2 Responses to “I feel so lost. I love the gospel and the church. I served a…”


Pedro Cruz
2010-07-19 07:00:14
Hi Francisco. I'm happy you posted your story on my site. I'm very sorry that you suffered so much as a child and with your parents. In discussing homosexuality, Elder Holland once said, "Open communication between parents and children is a clear expression of love, and pure love, generously expressed, can transform family tiesÂ…" It's unfortunate that your parents are ignoring this problem. They could really help you.

I'm also very concerned that you've thought about suicide. I'm happy that the Church's teachings have kept you from acting on those thoughts, but to even have them is concerning. Studies have shown that those with same-sex attraction have an increased chance of suffering from depression. If you are thinking about suicide, I want you to get the professional help you need right away. Please set up an appointment with a psychologist. There are treatments that can help you feel better.

I also want you to know that you're not alone. I often receive emails from people who struggle with homosexuality and bisexuality. Just today I answered an email from a man who struggles with same-sex desires. He described his great love of God and how he repented of his sins. He still has homosexual desires, but he doesn't act on them. This faithful member of the Church recognizes that he didn't choose his desires, and where there is no choice, there is no sin.
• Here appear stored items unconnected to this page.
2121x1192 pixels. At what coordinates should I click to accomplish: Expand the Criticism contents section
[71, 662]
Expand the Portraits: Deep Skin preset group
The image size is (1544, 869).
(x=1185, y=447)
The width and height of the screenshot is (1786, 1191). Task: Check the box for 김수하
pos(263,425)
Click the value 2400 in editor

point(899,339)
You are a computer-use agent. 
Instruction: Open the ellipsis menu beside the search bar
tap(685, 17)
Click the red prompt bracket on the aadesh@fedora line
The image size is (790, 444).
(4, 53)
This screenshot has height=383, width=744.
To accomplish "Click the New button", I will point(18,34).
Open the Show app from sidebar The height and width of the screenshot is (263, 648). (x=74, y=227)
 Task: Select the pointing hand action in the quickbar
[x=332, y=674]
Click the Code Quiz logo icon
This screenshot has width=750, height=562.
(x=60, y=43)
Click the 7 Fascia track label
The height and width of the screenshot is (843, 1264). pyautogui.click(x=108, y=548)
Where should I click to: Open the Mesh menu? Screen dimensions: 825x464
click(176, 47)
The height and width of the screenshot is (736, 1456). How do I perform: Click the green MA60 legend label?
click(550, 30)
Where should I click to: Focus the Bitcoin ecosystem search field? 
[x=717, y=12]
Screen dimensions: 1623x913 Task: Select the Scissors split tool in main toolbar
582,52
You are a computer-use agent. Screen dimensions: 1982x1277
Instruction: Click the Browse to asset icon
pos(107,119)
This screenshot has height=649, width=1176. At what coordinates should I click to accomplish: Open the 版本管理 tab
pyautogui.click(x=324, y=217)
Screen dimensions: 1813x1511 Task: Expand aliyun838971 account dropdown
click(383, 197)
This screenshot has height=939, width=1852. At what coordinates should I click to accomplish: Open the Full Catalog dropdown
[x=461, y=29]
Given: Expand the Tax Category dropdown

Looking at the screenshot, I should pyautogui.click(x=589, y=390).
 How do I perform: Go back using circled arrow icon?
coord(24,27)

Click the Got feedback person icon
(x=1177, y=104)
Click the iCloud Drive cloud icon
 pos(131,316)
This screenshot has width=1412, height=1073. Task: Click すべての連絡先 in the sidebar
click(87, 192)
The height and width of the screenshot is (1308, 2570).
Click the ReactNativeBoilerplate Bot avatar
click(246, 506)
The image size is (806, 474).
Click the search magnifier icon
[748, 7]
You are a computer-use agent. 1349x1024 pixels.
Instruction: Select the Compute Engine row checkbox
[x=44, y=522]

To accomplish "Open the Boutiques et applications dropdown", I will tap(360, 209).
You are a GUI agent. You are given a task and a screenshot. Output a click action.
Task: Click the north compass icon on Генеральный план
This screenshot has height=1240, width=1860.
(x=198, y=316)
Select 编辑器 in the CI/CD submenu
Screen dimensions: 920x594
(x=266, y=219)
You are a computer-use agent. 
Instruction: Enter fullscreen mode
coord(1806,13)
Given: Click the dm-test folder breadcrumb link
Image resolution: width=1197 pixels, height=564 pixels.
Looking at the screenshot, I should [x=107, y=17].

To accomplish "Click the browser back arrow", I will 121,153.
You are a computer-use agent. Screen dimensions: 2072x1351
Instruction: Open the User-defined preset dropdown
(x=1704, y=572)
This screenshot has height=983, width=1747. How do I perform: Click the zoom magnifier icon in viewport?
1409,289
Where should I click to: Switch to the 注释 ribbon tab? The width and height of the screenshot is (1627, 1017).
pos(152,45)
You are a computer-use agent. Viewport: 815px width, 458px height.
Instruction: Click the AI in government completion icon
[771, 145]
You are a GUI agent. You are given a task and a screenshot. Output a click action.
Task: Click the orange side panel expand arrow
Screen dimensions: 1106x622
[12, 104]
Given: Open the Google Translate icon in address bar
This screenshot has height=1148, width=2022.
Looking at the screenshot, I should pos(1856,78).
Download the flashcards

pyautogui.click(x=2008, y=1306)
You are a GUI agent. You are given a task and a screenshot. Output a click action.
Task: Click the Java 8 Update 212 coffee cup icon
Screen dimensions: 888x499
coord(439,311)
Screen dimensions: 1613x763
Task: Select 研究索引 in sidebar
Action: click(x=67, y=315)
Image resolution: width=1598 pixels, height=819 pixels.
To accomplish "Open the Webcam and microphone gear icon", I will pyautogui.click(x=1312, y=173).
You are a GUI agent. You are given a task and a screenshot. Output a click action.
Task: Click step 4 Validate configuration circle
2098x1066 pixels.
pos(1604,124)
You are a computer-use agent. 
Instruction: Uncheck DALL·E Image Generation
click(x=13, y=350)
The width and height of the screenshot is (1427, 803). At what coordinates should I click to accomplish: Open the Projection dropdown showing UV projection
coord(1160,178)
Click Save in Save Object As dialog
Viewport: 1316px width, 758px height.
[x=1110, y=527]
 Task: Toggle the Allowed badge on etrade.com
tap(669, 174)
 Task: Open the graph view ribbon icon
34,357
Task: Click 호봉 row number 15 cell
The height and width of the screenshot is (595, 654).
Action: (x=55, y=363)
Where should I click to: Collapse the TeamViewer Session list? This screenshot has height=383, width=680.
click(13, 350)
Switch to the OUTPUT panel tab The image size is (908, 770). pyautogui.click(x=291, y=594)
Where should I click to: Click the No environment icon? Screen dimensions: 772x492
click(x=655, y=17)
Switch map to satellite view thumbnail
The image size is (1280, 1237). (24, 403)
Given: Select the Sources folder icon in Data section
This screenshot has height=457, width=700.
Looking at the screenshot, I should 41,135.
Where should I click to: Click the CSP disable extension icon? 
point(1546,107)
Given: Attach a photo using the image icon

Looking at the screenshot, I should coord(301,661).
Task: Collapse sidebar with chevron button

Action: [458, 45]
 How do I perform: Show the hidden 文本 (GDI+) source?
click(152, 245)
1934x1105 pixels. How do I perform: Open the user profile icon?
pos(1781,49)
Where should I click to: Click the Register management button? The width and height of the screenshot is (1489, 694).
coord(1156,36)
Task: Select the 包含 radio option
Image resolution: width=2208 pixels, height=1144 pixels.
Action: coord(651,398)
We only sin when we choose to act contrary to God's will.

Feeling same-sex desire is not a sin, but cultivating that desire or acting on it is. Since you did act on your desire, you need to confess. Perhaps you could explain your concerns about confidentiality to your Stake President and confess to him. You are correct in thinking that confessions should always be private, not public. Many people feel ashamed or afraid to confess their sins, but you know in your heart that confession will bring you the spiritual peace you so desperately need. Thanks to the miracle of Christ's atonement, even serious sins can be forgiven. I love the beautiful words of Isaiah when he said that sins as red as scarlet can be made as white as snow.

It's fortunate that you are also attracted to women. Once you complete the repentance process, perhaps you'll find a young woman to marry. Look for a young lady who will understand your challenges and help you resist temptation. You'll never want to betray your loving wife. She's a daughter of God who deserves the best you can give her.

I know things seem terrible right now, but your life can get better. Apply Christ's atonement by confessing and repenting of your sins. When you complete the repentance process, you'll feel a tremendous burden lifted off your shoulders. No blessing is greater than the miracle of forgiveness. Best of luck to you.
Grandpa Chet
2010-08-12 20:23:12
An LDS friend of mine is gay, and does not act on this temptation. As he explained it to me, we each have the same sort of temptation. Straight people are tempted with the blatant sexuality and pornography that the world deems "normal." Gay people are tempted with the blatant sexuality and pornography that the world deems "normal." He's been married to the same wonderful woman for decades now. They have some wonderful children. Though he has this temptation (i.e. - "the natural man" whom we all have) he overcomes it with the love of Jesus Christ and his immense love for his wife. Sometimes we don't realize that we may each be different - some of us, significantly so - but we're all in the same boat.